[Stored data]
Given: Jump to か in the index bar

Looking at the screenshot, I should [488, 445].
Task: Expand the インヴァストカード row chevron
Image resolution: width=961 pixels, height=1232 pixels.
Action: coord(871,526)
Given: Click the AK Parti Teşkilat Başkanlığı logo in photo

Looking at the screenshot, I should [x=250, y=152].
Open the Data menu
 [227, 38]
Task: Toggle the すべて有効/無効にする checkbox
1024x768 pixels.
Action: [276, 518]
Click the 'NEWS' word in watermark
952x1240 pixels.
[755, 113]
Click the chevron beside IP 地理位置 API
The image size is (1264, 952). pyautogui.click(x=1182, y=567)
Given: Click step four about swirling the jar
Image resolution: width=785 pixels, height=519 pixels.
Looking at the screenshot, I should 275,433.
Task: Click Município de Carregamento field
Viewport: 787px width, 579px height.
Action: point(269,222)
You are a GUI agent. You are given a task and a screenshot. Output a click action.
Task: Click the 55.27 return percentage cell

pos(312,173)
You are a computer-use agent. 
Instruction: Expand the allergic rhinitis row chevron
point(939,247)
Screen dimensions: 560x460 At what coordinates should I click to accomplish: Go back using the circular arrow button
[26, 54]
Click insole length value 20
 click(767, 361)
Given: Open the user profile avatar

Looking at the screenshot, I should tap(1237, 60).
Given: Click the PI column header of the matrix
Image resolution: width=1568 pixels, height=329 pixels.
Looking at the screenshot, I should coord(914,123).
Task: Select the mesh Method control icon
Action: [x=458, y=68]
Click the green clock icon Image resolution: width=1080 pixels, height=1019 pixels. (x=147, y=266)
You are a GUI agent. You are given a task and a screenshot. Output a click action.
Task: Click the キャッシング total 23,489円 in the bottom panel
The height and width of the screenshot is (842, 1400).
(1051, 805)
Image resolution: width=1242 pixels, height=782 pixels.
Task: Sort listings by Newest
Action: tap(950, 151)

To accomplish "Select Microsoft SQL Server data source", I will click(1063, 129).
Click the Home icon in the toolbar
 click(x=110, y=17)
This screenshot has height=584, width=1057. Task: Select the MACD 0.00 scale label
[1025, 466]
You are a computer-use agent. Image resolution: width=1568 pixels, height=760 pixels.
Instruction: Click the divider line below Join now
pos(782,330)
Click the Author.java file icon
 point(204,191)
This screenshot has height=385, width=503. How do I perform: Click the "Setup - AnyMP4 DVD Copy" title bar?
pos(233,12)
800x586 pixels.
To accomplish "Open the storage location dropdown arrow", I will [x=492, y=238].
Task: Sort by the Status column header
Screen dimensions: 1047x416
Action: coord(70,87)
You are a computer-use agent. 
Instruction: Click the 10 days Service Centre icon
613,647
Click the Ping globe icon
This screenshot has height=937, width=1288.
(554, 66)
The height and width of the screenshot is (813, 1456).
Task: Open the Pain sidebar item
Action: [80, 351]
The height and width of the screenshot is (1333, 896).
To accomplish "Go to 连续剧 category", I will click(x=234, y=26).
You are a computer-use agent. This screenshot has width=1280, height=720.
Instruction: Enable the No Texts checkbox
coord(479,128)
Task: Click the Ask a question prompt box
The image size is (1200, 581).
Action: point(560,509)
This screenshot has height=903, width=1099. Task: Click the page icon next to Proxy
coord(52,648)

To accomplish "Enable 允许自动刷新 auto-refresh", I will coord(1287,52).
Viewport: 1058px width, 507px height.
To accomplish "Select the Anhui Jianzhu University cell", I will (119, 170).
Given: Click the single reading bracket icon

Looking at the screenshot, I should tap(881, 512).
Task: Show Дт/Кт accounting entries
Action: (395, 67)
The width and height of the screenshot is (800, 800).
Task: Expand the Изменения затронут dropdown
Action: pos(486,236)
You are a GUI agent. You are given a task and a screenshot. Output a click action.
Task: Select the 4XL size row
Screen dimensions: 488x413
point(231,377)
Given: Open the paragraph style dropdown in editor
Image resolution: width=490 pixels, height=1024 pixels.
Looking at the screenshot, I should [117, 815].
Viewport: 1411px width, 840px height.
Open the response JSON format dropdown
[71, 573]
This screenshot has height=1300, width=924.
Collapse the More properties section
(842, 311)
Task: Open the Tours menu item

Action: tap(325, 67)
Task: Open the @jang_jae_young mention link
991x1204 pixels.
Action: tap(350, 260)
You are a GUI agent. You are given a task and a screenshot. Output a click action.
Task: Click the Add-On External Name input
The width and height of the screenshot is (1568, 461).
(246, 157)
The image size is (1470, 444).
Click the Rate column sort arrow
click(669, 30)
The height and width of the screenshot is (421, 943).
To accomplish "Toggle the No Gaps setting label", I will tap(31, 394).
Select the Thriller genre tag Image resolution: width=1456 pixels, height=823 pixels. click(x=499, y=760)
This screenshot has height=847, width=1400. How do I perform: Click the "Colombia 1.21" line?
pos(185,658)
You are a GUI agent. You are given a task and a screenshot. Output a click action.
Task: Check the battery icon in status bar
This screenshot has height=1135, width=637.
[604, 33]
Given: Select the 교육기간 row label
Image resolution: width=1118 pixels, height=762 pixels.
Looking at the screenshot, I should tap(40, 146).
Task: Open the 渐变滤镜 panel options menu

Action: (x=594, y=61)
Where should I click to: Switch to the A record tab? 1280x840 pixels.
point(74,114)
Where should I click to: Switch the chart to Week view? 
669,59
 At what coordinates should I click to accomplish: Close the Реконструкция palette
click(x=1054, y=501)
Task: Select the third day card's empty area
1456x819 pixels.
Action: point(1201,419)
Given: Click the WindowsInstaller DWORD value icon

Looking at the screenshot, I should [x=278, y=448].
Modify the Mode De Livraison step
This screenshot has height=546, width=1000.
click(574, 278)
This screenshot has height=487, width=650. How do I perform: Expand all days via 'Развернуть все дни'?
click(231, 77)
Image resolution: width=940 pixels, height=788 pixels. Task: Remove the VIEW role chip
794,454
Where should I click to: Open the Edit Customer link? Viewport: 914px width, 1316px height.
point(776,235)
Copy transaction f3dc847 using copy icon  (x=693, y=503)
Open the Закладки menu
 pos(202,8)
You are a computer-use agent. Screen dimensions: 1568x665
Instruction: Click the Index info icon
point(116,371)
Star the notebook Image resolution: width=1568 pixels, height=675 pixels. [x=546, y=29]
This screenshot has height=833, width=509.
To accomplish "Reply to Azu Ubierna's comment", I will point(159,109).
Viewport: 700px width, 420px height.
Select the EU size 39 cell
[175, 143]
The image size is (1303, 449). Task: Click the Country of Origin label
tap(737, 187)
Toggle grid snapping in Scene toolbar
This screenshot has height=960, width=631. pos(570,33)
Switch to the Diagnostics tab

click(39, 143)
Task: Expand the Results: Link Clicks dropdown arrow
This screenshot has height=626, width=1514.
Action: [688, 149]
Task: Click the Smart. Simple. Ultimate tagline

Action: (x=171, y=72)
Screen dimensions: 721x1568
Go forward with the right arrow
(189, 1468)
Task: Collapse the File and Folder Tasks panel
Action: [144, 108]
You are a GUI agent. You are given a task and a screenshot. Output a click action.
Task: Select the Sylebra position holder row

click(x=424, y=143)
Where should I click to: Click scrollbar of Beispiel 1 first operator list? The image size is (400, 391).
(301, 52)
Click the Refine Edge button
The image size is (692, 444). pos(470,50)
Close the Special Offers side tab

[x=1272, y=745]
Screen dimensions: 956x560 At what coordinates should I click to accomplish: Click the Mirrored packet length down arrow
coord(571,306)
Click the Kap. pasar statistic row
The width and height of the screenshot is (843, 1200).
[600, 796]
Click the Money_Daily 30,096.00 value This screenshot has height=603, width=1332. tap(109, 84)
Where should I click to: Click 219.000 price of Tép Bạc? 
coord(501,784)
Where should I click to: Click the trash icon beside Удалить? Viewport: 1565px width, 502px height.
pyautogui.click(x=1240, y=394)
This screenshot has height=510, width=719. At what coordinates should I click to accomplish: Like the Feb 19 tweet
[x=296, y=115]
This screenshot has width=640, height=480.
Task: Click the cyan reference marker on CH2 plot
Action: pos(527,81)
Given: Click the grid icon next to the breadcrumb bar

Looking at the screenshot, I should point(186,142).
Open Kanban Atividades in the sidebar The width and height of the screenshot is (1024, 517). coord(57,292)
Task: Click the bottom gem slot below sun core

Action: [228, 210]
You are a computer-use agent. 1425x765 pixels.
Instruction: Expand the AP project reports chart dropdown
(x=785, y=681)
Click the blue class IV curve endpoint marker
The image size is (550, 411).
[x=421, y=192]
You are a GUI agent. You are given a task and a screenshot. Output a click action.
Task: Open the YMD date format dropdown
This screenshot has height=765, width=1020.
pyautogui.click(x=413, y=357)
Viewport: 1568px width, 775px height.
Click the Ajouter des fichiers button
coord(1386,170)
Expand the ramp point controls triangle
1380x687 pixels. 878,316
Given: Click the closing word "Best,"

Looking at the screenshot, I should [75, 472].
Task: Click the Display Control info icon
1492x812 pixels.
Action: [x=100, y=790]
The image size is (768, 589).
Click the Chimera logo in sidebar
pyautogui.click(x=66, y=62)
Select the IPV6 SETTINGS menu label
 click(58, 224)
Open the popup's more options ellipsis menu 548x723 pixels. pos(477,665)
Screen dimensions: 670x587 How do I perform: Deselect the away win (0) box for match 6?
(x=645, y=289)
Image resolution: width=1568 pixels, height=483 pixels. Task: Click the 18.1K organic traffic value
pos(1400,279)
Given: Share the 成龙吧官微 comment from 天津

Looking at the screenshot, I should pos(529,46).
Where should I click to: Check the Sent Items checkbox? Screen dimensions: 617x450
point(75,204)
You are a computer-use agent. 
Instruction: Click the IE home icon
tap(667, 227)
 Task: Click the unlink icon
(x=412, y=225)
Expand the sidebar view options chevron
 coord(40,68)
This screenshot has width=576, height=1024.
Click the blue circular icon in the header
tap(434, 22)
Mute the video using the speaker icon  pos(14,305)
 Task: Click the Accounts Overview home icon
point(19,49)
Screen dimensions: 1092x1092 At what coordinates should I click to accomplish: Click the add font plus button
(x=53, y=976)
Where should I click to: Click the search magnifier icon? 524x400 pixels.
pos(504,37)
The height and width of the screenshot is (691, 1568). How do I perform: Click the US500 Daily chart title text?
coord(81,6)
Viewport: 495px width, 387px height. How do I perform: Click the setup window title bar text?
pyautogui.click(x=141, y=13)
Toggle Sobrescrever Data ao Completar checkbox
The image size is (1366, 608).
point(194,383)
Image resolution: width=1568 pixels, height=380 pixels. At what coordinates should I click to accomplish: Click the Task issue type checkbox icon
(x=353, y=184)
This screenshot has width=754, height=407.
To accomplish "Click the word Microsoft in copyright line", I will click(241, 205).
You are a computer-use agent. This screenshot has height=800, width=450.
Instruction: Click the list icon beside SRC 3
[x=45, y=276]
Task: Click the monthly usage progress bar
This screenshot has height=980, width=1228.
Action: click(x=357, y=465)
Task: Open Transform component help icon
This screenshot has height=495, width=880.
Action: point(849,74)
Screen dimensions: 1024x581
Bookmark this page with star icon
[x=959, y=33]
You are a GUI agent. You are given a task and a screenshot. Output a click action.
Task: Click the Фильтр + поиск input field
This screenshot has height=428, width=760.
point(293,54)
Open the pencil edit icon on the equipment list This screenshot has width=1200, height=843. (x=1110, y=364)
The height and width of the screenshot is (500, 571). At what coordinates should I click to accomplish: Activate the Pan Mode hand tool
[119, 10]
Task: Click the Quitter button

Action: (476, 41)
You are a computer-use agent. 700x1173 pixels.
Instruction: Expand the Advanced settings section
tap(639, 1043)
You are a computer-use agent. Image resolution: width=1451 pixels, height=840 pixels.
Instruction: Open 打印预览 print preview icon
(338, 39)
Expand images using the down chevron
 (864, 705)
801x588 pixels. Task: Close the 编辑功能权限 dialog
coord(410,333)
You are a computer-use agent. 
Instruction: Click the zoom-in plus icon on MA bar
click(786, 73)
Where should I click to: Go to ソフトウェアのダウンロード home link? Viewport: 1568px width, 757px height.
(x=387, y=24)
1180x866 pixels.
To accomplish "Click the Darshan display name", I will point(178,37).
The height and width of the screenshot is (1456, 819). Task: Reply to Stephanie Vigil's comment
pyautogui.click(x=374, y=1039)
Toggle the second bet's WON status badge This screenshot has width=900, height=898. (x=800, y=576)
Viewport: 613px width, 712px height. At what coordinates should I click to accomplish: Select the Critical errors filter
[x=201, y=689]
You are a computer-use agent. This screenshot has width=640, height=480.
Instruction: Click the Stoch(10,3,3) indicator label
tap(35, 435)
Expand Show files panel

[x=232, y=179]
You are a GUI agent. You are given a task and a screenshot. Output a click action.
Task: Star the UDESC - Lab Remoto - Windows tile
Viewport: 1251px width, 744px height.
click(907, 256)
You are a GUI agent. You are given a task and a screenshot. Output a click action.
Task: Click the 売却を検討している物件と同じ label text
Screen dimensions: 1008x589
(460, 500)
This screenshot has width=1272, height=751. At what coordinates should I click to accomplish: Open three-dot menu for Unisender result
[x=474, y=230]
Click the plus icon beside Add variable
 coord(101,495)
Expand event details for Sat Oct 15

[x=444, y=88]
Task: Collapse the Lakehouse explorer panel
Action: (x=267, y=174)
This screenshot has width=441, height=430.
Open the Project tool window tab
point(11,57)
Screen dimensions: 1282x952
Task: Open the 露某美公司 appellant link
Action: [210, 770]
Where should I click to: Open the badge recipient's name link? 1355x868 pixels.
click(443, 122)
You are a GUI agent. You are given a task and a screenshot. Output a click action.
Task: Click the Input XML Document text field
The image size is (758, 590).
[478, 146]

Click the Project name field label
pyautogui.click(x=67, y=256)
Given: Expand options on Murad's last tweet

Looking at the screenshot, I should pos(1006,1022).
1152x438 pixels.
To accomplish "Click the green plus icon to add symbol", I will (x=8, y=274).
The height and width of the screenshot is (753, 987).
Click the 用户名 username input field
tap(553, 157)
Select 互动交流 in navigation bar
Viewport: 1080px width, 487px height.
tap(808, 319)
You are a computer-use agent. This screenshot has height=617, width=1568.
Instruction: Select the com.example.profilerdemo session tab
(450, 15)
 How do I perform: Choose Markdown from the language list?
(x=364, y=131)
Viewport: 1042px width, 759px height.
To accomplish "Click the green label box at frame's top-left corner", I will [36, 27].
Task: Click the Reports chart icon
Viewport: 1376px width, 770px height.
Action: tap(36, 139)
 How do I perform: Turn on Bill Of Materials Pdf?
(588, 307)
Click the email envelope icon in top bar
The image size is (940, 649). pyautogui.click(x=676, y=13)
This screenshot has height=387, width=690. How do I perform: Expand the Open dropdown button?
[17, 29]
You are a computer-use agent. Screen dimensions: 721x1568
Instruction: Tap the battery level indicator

PROBLEM REQUIREMENTS >> Among the lines above, find those that contain the word "green" and copy them.

YOUR RESPONSE >>
Click the green clock icon Image resolution: width=1080 pixels, height=1019 pixels. (x=147, y=266)
To accomplish "Click the green plus icon to add symbol", I will (x=8, y=274).
To accomplish "Click the green label box at frame's top-left corner", I will [36, 27].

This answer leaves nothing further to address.